Top 5 Savings Bond Myths
1. When a savings bond reaches its face value – the amount printed on the front of the bond - it stops earning any additional interest.
Series EE bonds will continue to earn interest AFTER it reaches face value, for up to 30 years or until it is redeemed - whichever occurs first. Currently, series I bonds are purchased at face value and will earn interest for 30 years.
2. All types of savings bonds earn the same rate of interest.
Different types of series of savings bonds (E, EE, I, HH) are/were assigned different interest earning rates at the time they were purchased.
3. All savings bonds will keep the same interest rate throughtout the life of the bond.
Depending on when the bond was purchased and the series of bond, different rates, rules and formulas are applied. For example, EE bonds purchased 1997-2005 earn a variable interest rate that changes every 6 months. EE bonds purchased 2005 and after earn a fixed rate of interest. Series I bond rates are calculated by combining a fixed rate portion (which remains the same) with a variable rate portion (which changes every 6 months).

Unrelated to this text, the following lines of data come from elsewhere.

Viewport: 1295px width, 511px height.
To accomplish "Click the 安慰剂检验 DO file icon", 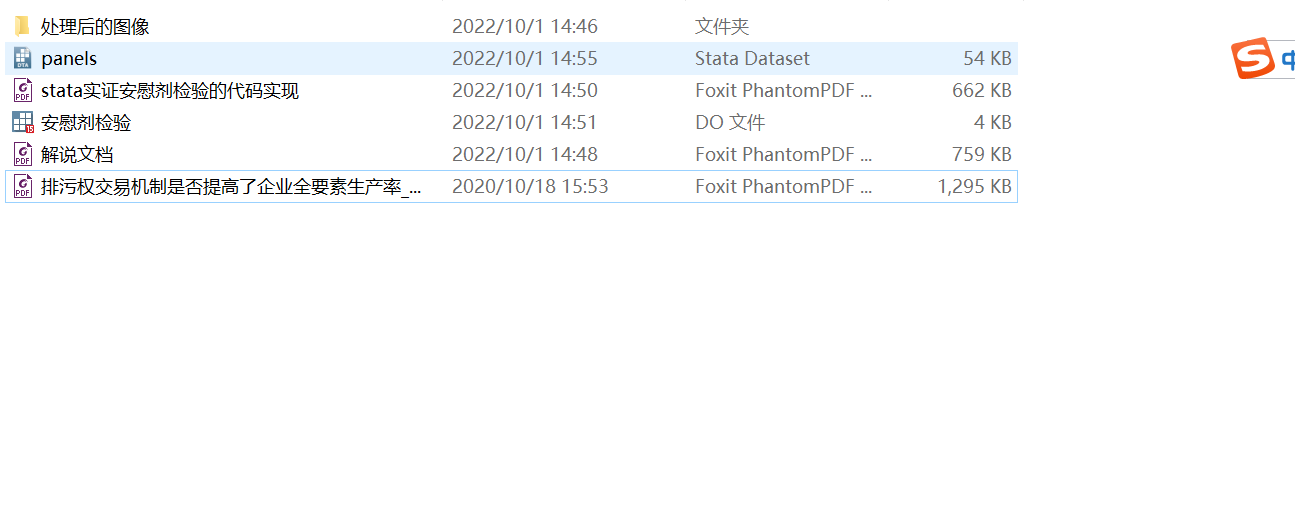I will click(22, 123).
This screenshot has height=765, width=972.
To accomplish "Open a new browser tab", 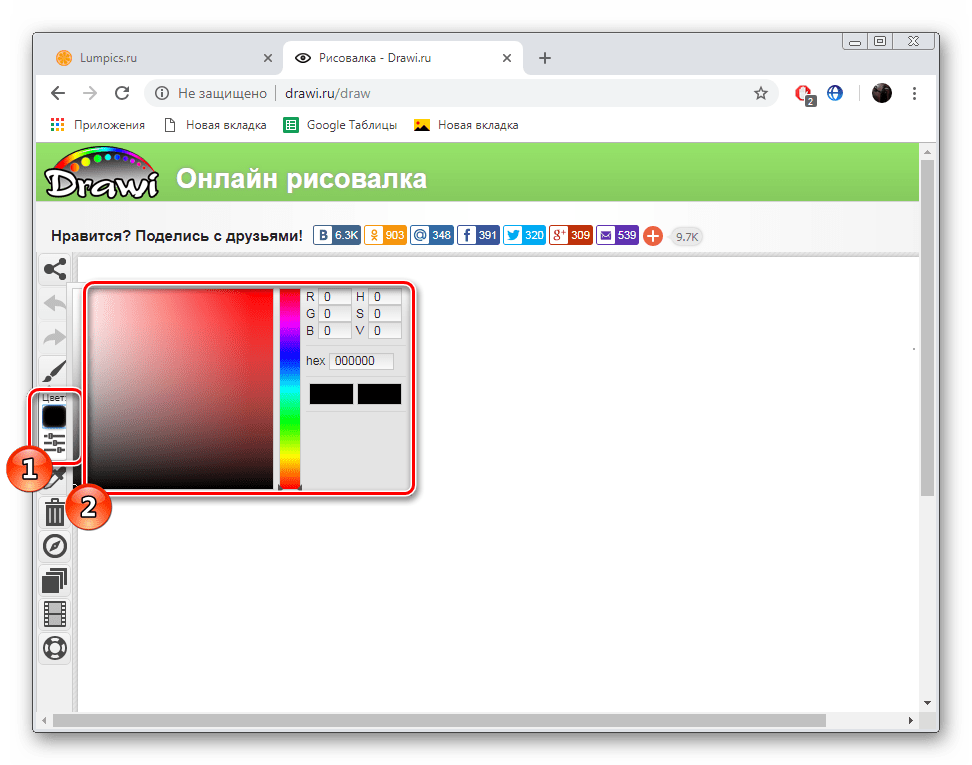I will pyautogui.click(x=545, y=58).
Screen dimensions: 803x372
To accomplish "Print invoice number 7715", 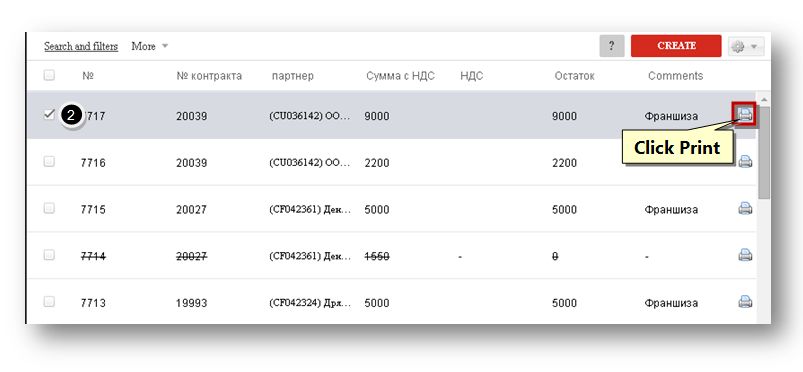I will click(x=745, y=208).
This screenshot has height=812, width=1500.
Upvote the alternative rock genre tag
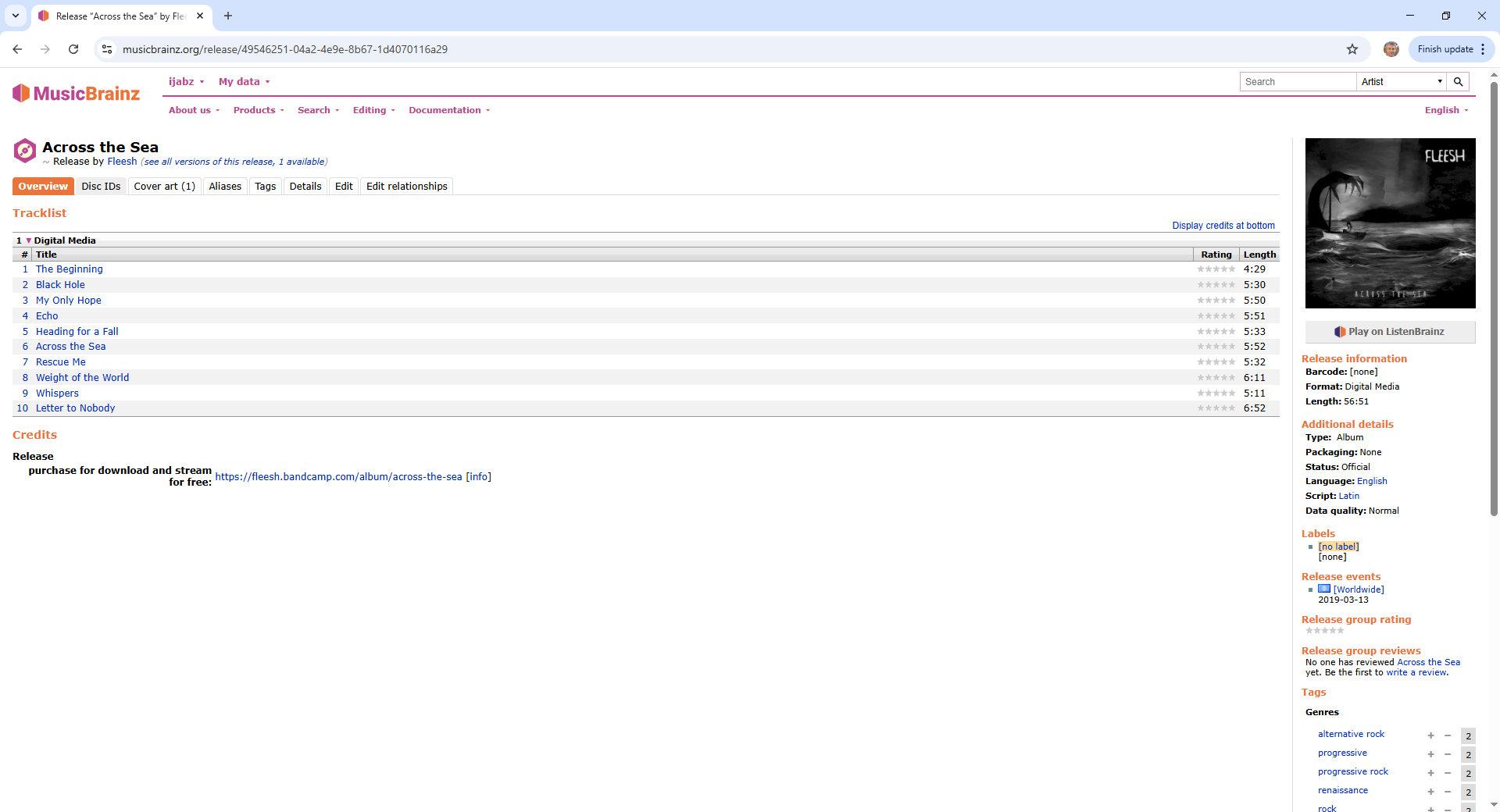[x=1430, y=735]
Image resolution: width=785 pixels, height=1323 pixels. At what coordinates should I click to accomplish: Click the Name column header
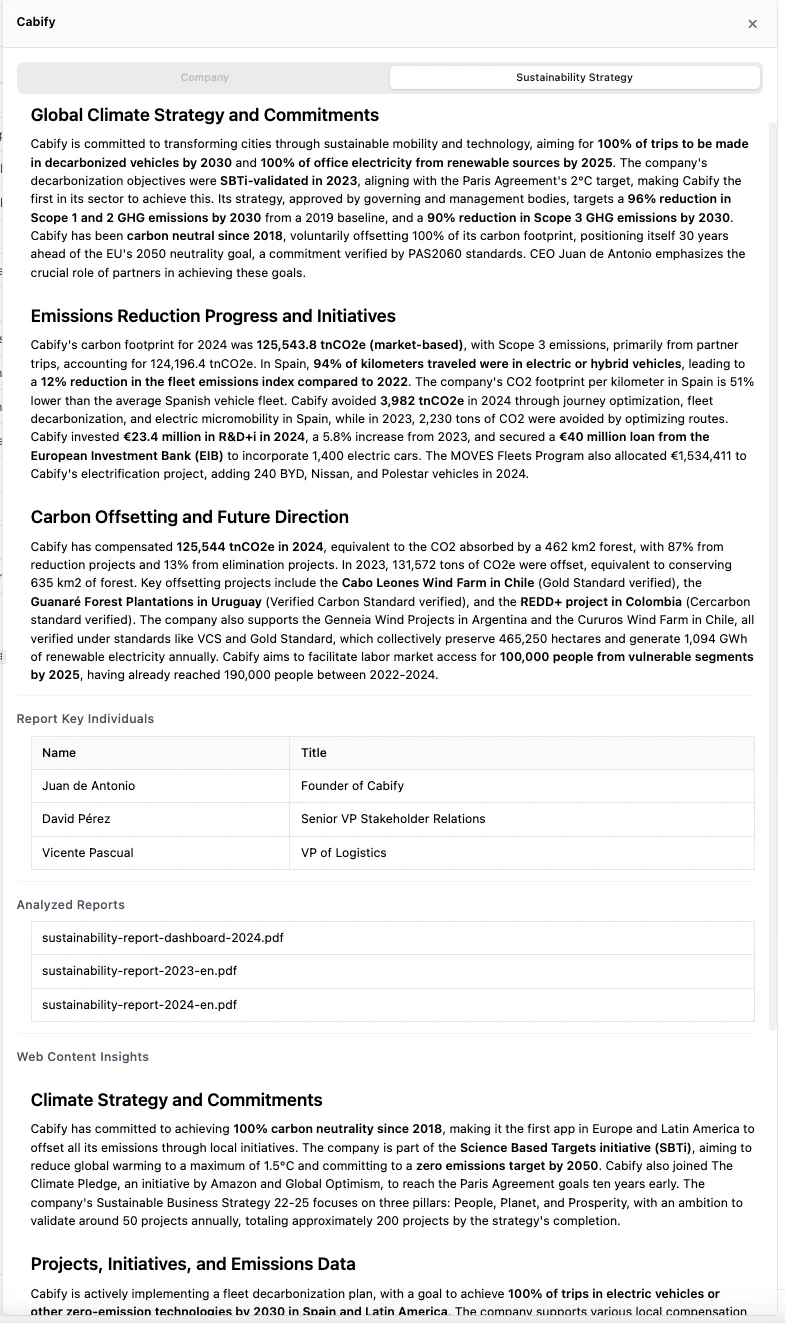click(56, 753)
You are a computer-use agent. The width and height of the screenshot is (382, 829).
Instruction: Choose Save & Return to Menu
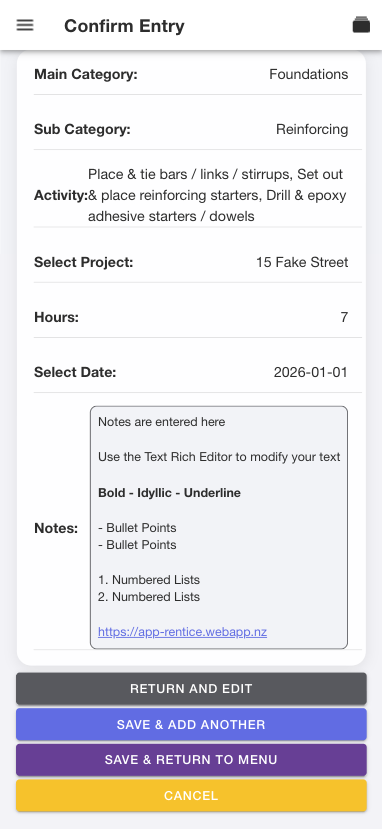click(191, 760)
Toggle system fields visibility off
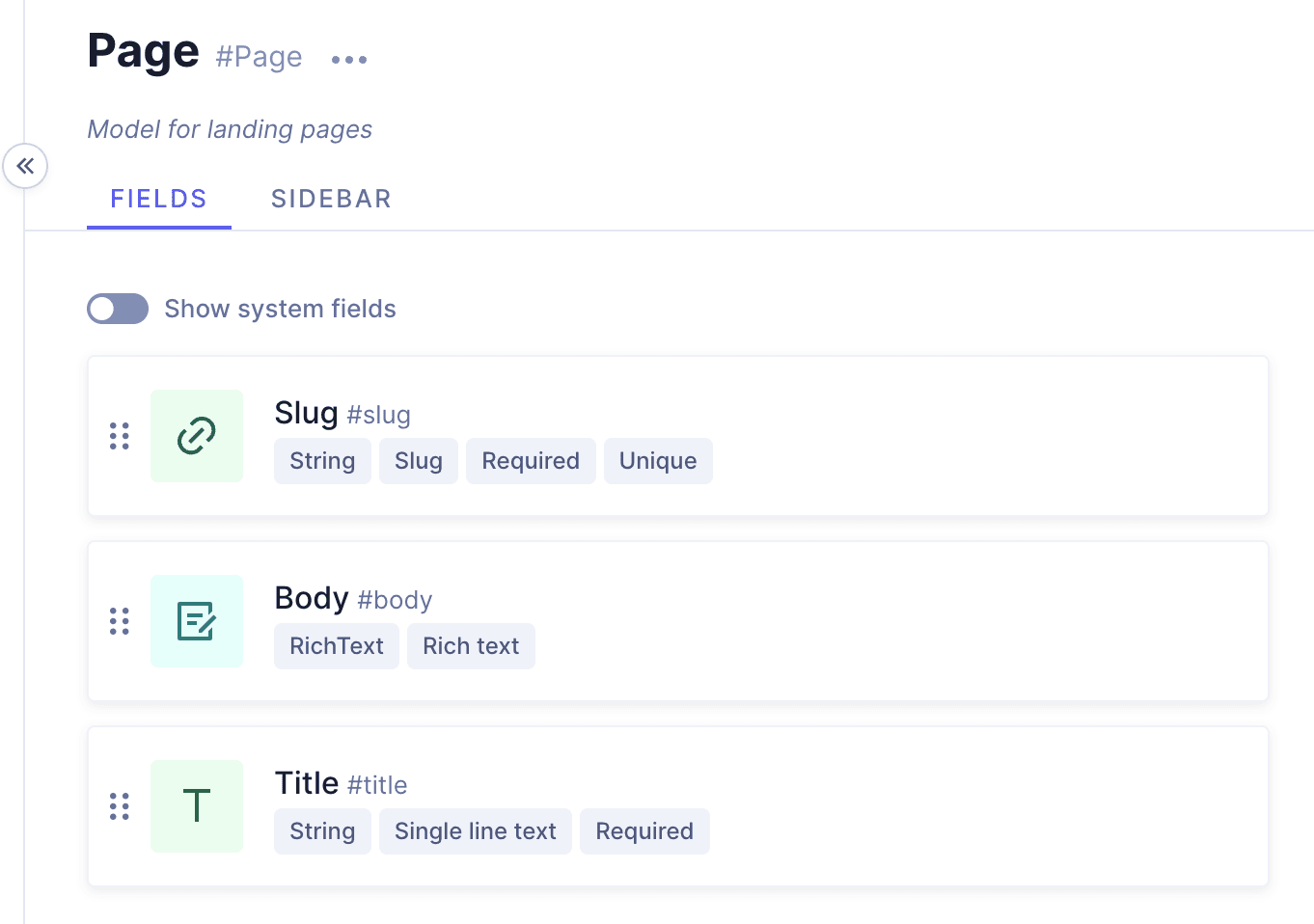 (x=117, y=309)

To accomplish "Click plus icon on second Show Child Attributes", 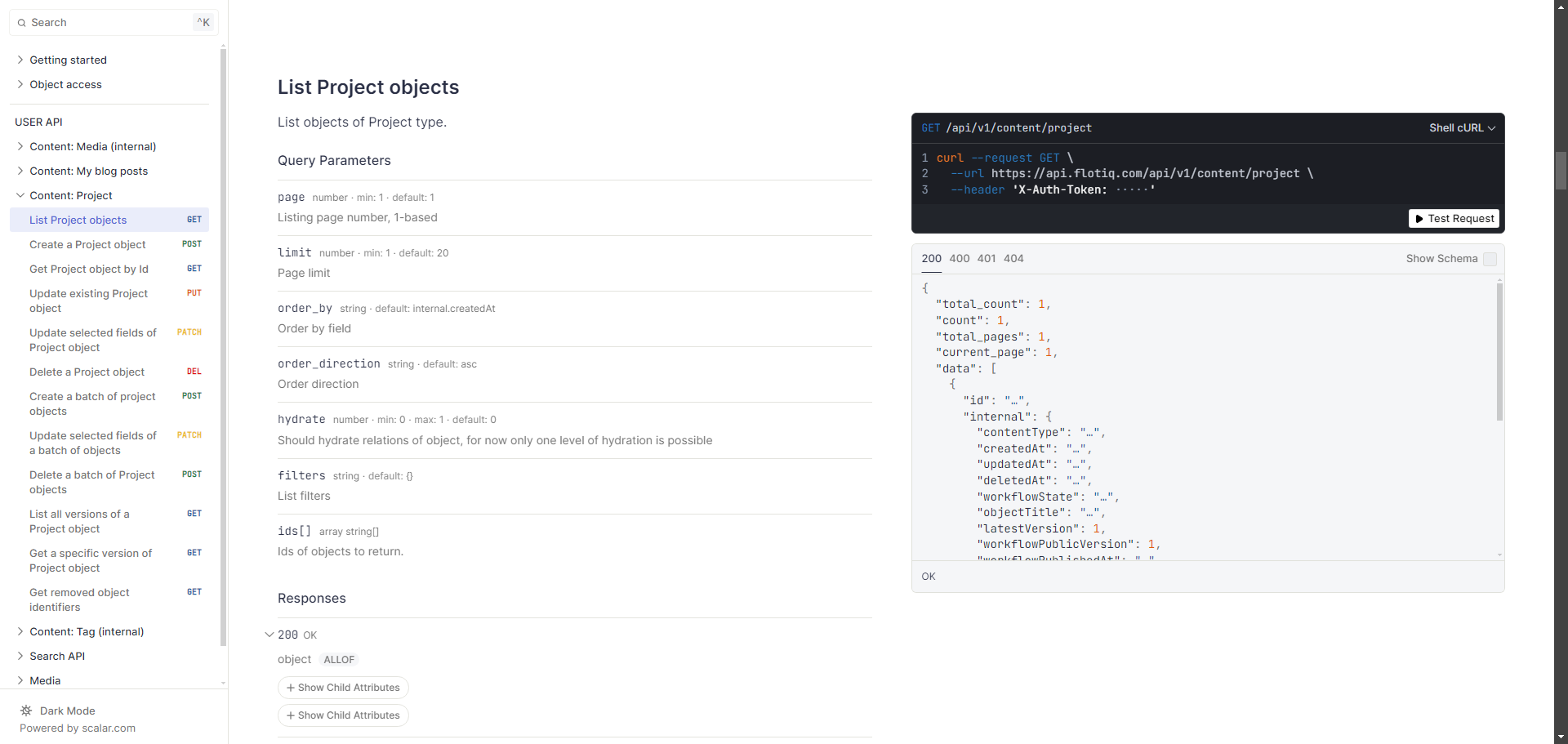I will (291, 715).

4. When the new savings bond interest rates are announced twice each year, these new rates become the interest rate for existing savings bonds.
The new interest rates only apply to new bond purchases.
Here is what happens to older bonds: Let’s assume an EE savings bond was issued on April 1, it was assigned an interest rate for the first six months of its life. On November 1, when a new bond was issued, a different interest rate was assigned to that bond. The interest rate from the November 1 and April 1 bond is averaged, and the April 1st bond has a new "blended interest rate". This process continues for every sixth month period. For EE bonds issued 2005 and after, bonds are assigned a fixed rate.
5. When an owner cashes in a savings bond, there is a "special tax rate" to calculate the taxes on the proceeds from the bond(s).
Savings bond interest is consolidated with other earnings and expenses on federal income tax returns and the resulting gross taxable amount is taxed at an "ordinary income tax" rate. Savings bonds are not subject to state and local taxes.